When I called at Joe Zelieniuk’s boarding house in Preston, he answered the door on crutches. He remained standing throughout the interview because he often finds it too painful to sit down. At night, to turn from one side to another, he has to get out of bed. At times his head aches violently and becomes “burning hot.” The inactivity of the past nineteen months has depressed him. “By now I’ve got practically no money left,” he says. To conserve his funds, he’s cut his smoking to a few packs a month. The local municipality has sent him several notices advising him that he owes the annual $7.50 poll tax. “I can’t pay it,” says Zelieniuk.

He recalls the comparative prosperity he enjoyed before the accident. On his sixty-five dollars a week he lived well; he had good clothes, went to parties, movies, dances. Even though he sent regular food and clothing parcels to his relatives in Poland, he still managed to lay aside a tidy sum each week. Zelieniuk doesn’t know when—-or if— these good times will ever return. He doubts if he will ever be able to go back to his heavy job at the foundry. He’s

had no experience at other types of work. A clerical position is out of the question since his knowledge of English is imperfect. As soon as his doctor gives him a certificate of health, he plans to register at the National Employment Service. If officials there can’t place him, he becomes eligible for unemployment benefits—a maximum of seventeen dollars a week for about eight months. After that, if he still has no job, he will become dependent on local relief or the generosity of friends. “I hate to think about the future,” says Zelieniuk.

In moments of desperation, Annie Korotash has often said to her lawyer, A. W. Boos, “I’ve got so little of the forty thousand dollars awarded to me. Please get more for me.” Like the other lawyers involved in the case, Boos is pessimistic about getting very much money from Stevenson. It’s unlikely that his debt will ever be discharged in full.

Stevenson’s creditors have a number of courses of action open to them. They can exercise their legal right to confiscate part of his future earnings. This has certain dangers. If they deprive him of too much of his income, he might decide that there is no point in working. Or they might decide that seventyfive thousand dollars is an unrealistic amount of money, and make a settlement with him for a more reasonable sum—let’s say ten thousand dollars— payable in fifteen years or so. It is unlikely that they can collect from the Unsatisfied Judgment Fund, operated by the Ontario government. Since 1947, this fund has paid out eight million dollars to automobile-accident victims. Some have been injured by hit-and-run drivers; others by drivers with no public liability insurance or other means to pay for the damage they caused.
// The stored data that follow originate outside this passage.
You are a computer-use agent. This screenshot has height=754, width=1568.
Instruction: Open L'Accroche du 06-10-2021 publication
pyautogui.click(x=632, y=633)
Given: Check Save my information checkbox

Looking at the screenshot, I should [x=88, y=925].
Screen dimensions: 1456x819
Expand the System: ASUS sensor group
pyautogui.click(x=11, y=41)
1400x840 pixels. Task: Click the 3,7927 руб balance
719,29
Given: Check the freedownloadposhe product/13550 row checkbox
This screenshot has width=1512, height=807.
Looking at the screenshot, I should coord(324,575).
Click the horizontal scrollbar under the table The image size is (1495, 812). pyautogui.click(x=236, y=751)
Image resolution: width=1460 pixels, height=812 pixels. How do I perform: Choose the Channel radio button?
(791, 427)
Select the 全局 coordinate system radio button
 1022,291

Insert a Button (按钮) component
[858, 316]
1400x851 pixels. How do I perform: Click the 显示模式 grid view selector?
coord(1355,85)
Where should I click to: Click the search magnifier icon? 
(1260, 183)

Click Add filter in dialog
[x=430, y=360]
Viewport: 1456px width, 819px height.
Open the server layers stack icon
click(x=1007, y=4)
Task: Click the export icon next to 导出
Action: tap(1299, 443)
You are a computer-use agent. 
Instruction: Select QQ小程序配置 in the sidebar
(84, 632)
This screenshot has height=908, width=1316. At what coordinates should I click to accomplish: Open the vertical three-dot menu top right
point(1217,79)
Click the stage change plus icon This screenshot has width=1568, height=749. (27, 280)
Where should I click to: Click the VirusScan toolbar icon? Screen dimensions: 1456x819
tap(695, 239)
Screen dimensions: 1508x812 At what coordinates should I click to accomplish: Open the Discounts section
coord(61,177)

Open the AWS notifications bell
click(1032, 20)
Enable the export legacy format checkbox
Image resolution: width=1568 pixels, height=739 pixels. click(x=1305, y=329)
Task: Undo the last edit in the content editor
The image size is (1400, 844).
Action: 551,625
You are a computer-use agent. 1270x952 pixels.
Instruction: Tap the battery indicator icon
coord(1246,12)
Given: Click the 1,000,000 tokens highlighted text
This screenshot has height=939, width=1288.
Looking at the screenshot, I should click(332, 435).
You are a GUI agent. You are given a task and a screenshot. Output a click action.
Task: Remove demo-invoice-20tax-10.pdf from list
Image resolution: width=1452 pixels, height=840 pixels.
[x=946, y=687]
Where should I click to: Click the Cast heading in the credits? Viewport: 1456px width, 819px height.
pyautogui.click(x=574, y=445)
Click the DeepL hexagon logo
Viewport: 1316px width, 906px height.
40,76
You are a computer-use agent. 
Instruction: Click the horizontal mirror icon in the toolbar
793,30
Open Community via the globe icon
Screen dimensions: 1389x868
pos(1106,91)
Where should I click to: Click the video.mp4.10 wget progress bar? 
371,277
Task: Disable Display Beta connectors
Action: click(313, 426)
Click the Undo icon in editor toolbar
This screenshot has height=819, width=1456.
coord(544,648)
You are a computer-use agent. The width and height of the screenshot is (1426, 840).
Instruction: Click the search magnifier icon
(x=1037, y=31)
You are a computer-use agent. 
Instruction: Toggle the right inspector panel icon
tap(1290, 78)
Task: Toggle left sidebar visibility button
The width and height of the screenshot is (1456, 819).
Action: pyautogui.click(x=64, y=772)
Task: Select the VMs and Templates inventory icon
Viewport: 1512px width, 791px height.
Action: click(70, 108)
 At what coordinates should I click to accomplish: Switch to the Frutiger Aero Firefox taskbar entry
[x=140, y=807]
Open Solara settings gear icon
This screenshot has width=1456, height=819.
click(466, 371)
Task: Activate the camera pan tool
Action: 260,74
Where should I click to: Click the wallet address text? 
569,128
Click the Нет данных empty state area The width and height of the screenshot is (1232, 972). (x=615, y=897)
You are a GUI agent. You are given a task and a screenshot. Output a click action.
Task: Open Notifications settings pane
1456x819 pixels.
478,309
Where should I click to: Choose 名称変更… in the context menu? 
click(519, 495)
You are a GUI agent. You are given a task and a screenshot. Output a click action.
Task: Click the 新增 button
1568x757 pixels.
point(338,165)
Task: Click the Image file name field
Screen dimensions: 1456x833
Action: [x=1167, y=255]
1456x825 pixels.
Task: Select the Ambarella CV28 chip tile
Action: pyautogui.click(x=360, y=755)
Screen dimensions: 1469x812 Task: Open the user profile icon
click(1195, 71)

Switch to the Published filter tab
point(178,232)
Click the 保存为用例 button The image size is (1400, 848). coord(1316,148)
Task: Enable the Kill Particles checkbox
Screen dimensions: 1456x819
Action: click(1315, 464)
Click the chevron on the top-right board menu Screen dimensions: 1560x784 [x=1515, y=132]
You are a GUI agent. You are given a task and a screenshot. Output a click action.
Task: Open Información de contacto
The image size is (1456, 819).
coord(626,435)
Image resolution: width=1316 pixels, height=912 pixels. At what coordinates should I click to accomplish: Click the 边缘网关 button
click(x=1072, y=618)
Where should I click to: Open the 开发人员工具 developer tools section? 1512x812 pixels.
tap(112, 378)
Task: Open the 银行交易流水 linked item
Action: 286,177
But the fund pays out a maximum of eleven thousand dollars to the victims of any single accident, and in the Stevenson case they have already received twenty-one thousand dollars.

While his creditors decide his future, Stevenson sits at home brooding. “The past nineteen months have been a nightmare,” he told me recently. “One minute things are going along okay— the next minute I’m a ruined man. No home, no job, no car, no money, no credit, no future. How do I feel? Terrible. I can’t tell you how terrible.”

The Korotashes, the Krawchyks and Joe Zelieniuk feel the same way.